# [SHORT PROBLEM]
Continue the forum thread below about upgrading a FreeBSD 5.4 server, picking up right after its last post.

# [TEXT TO READ]
# Need advice



## markcoker (Apr 5, 2010)

Need advice, i have 5.4 freebsd installed and want to upgrade to the latest freebsd version. Is there a simple way to do that keeping the current configuration, or is it easy to setup, if it is what configurations do i need to copy

I didnt setup the server and ive been put in charge of keeping it up to date and running smooth. ive had a few ideas for the server but seems like the best move is to update.

My knowelgde of freebsd is limited, is anyone of a easy tuturial?

i also want to know if there is a easy way to backup server via ssh to my latop and then restore it?

Also should i install kde or gnome to make managing server easyer?

Thanks for read all this lol, i know its prob a big ask what other information do you need to know?
Your help will be much appreachated.

Freebsd 5.4
PF
Modem Bridge mode PPoE
50 PC's Connected
SSH

not sure of other software & settings really.


----------



## markcoker (Apr 5, 2010)

hmmm... 

119.41 MB total, 55.68 MB used

i guessing gnome needs at least 256mb's on freebsd?


----------



## fronclynne (Apr 5, 2010)

You might post the output of [cmd=""]df -h[/cmd], maybe [cmd=""]ls /var/db/pkg/[/cmd], & your pf(4) configuration.

The default size for / in 5.x was/is far too small for 8.x, so you'll probably have to consider reinstalling from scratch and then getting the stuff running.  For ssh purposes (at least) do make sure that you have the RSA and DSA keys backed up somewhere safe.

gnome or kde won't help you at all in this case, as 99% of the configuration and such is going to be text based.  Depending on how much space you have, even xorg might be a bit much.

# [DATA SECTION]
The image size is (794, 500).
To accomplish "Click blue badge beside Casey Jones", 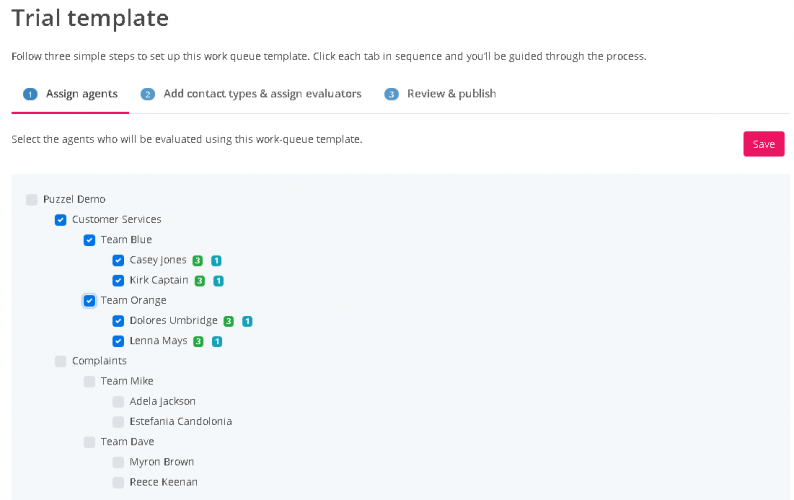I will tap(216, 261).
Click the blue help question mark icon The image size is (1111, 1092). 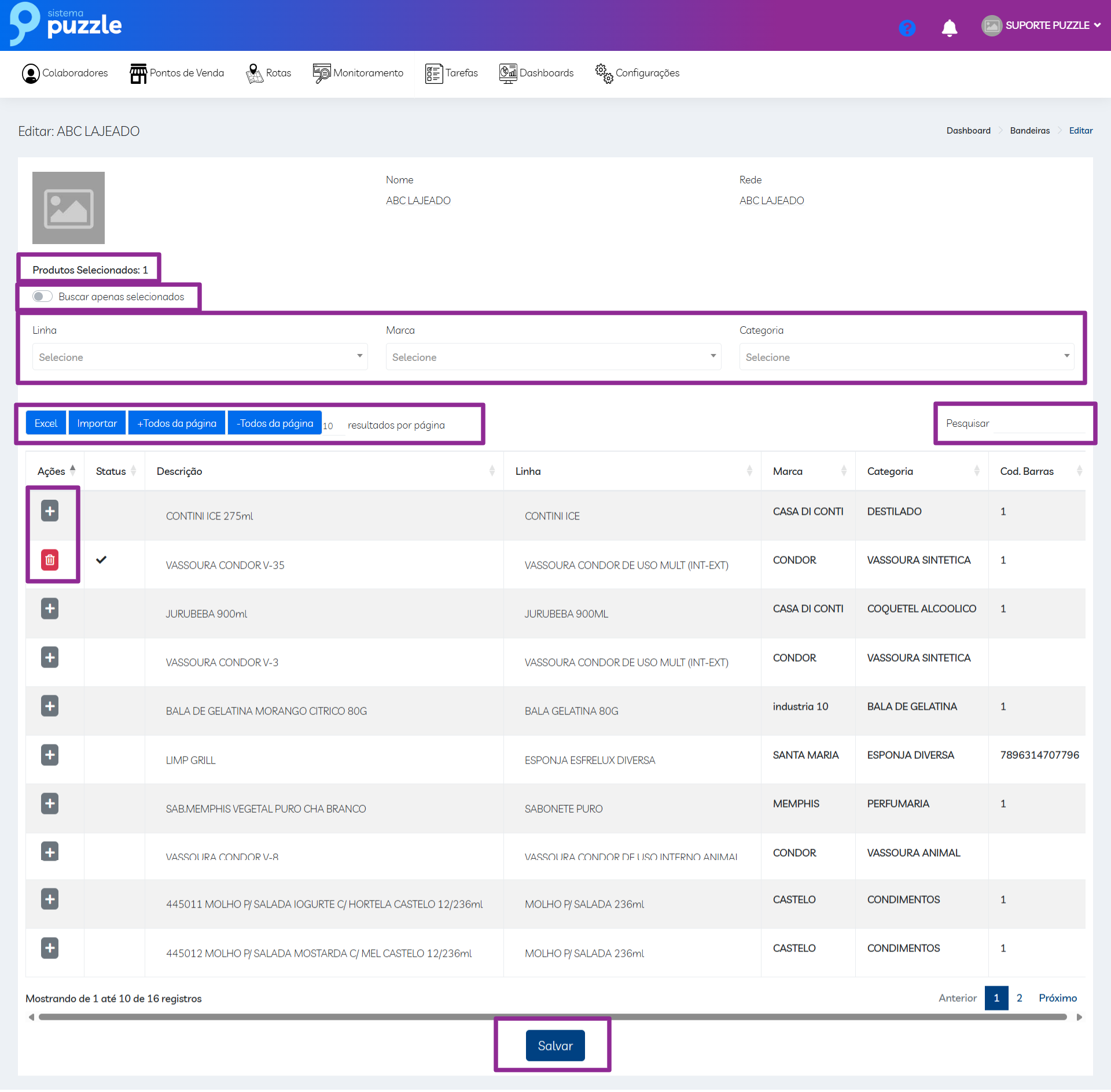[907, 27]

# [RESPONSE]
----------



## davidgurvich (Apr 5, 2010)

If the server is important don't touch the installed version.  There is no painless upgrade path.  I would suggest using a different hard drive and installing on that, then migrate services and settings over.


----------



## sixtydoses (Apr 5, 2010)

markcoker said:
			
		

> Freebsd 5.4
> PF
> Modem Bridge mode PPoE
> 50 PC's Connected
> ...


Build from scratch is a good idea. Like davidgurvich suggested ^^, if you have a spare hard disk, then install on that one, so if anything happens, you still have the old one running. If you don't, do a proper backup before installing. Proceed with configuration migration afterwards. Much cleaner.




			
				markcoker said:
			
		

> Also should i install kde or gnome to make managing server easyer?


I doubt it'll make things any easier since most of the time you'd be using CLI rather than GUI, but hey, if you have the space, go ahead. But prolly you could opt for something lighter like xfce or fluxbox, rather than kde/gnome.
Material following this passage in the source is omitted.